Pero alguna teoría habrá -vuelve a insistir el viajero.
– Teorías, muchas -le dice el hombre-; pero fiables, ninguna.
– Por ejemplo…
– Por ejemplo, que es un meteorito. O que la puso ahí el diablo. O que está hueca por dentro.
– Pues hueca no parecía -dice el viajero, muy serio.
– Ni lo está, se lo aseguro -le dice el otro, sonriendo.
El hombre enciende un cigarro y mira la carretera. No pasa nadie por ella. El pueblo, o lo que sea, está tan solitario que da hasta miedo.
Pero es sólo en apariencia. Mientras continúan hablando (de la piedra y del garaje y de la ciudad de Chaves, que al parecer ya está cerca), aparece por la calle un vecino de paseo. El hombre, que ya es muy viejo, no sabe de lo que hablan, pero en seguida interviene. Según dice a preguntas del mecánico, que ahora hace de intérprete entre el forastero y él (no tanto por el idioma como porque el viejo está sordo), su abuelo y su bisabuelo ya conocieron la piedra, y ya entonces se movía igual que ahora. Incluso, afirma, se mueve sola cuando el viento sopla fuerte.

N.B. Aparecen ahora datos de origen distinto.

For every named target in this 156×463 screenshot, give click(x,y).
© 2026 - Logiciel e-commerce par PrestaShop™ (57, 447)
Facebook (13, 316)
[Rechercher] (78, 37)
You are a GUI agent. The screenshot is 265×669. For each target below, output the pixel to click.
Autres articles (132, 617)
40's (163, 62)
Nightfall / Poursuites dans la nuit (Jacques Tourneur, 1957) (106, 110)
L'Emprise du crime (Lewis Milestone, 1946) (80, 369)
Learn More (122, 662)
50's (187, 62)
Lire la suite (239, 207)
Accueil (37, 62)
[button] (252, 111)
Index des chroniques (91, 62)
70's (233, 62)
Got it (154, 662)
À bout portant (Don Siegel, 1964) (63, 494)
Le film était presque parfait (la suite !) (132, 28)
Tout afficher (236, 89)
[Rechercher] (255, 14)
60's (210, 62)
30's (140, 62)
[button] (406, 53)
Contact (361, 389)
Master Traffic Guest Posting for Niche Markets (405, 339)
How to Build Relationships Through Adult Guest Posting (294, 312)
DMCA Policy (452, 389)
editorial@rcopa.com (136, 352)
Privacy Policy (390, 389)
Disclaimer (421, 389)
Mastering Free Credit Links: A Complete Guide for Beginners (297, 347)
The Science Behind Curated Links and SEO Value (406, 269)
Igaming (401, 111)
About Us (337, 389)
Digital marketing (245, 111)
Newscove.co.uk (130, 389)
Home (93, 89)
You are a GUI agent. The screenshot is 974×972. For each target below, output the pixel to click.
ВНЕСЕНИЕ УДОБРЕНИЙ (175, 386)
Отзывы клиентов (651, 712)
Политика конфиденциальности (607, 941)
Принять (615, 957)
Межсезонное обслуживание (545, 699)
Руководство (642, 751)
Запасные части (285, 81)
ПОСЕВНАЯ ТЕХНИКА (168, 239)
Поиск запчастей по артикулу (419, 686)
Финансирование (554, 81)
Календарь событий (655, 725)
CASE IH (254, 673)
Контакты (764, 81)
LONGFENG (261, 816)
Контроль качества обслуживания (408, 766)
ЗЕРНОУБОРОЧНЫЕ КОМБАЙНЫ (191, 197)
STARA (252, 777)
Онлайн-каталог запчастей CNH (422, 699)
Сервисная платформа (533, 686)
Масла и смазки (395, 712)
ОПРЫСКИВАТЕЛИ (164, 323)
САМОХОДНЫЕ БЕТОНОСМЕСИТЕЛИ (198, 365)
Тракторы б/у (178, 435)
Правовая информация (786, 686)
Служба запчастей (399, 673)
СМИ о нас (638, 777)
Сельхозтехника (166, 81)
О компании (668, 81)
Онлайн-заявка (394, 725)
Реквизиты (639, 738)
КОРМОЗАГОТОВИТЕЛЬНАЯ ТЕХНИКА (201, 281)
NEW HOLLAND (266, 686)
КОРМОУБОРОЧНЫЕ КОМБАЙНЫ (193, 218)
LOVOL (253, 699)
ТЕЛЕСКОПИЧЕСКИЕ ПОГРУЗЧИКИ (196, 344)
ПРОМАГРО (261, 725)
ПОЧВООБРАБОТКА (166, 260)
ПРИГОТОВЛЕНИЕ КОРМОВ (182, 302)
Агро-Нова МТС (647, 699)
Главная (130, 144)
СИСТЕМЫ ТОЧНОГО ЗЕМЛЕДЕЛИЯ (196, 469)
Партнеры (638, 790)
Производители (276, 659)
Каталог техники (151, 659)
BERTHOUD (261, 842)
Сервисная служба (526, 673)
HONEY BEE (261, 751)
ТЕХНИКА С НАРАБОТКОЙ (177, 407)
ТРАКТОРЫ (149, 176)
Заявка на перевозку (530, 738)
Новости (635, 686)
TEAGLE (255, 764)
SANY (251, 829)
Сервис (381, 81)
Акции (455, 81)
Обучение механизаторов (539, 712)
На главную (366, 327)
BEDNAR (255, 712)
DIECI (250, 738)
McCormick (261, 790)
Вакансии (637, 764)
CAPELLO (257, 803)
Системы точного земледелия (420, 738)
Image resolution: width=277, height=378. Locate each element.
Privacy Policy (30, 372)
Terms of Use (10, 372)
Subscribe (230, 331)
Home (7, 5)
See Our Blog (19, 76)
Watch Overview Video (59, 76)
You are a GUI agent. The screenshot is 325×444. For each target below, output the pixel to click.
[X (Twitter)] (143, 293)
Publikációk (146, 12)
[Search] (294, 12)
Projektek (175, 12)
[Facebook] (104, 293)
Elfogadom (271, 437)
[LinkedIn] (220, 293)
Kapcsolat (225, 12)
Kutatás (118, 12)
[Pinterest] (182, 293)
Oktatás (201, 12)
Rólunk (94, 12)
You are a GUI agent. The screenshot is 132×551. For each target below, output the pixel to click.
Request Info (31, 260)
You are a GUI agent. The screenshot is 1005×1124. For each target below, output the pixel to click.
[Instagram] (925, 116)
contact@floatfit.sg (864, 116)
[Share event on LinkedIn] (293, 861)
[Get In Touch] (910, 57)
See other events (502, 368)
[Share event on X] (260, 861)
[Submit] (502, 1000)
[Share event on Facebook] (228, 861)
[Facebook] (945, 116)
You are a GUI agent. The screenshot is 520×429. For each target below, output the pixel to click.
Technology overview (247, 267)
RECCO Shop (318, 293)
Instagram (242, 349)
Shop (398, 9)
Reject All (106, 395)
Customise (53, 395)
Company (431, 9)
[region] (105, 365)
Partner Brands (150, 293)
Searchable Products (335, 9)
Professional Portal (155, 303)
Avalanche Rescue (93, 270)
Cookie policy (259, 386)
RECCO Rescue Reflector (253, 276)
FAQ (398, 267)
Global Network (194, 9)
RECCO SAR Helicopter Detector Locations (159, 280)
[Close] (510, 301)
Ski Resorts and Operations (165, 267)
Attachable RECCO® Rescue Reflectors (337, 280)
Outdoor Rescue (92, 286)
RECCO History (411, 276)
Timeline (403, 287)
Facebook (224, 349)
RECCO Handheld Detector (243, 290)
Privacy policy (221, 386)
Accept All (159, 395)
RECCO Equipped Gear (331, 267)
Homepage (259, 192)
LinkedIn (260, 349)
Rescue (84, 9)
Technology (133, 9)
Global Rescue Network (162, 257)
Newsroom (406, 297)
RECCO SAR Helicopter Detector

– ¿Y usted por qué cree que es? -vuelve a insistir el viajero.
– ¿Cómo dice?
– ¿Que por qué baila la piedra?
– ¿Y quién lo sabe? -responde el viejo. El viejo, como el mecánico, no sabe por qué se mueve. El viejo, como el mecánico, no sabe cuál es su origen, ni por qué baila, ni quien bautizó la piedra y, de rebote, a su pueblo. Pero lo que sí sabe el viejo, al contrario que el mecánico, que ya ha vuelto a su trabajo después de hacerles de intérprete, es por qué está rota al medio. Se lo dice al viajero cuando se alejan, señalando hacia el lugar donde se alza y donde todavía se oyen las voces de los de Chaves. No fue por causa de un rayo, como le dijeron éstos:
– La partió de un puñetazo un español -le dice el viejo, muy serio.
– ¿Cómo dice?
– Que la partió de un puñetazo un español -repite el viejo gritando como si el sordo fuera el viajero y no él.
Y, luego, con gran confianza, como si éste no lo supiera:
– Los españoles son muy brutos, ¿sabe usted?
El castillo de Monforte
A partir de Bolideira, justo al final de las casas, la carretera empieza a bajar y se comienza a ver ya, en efecto, como decía el mecánico, la vega del río Támega, sobre la que se asienta Chaves. La vega todavía está lejos, sumida bajo la bruma y el humo de los incendios, pero por la carretera se ven ya viñas y cultivos de maíz. Son el anuncio de aquélla.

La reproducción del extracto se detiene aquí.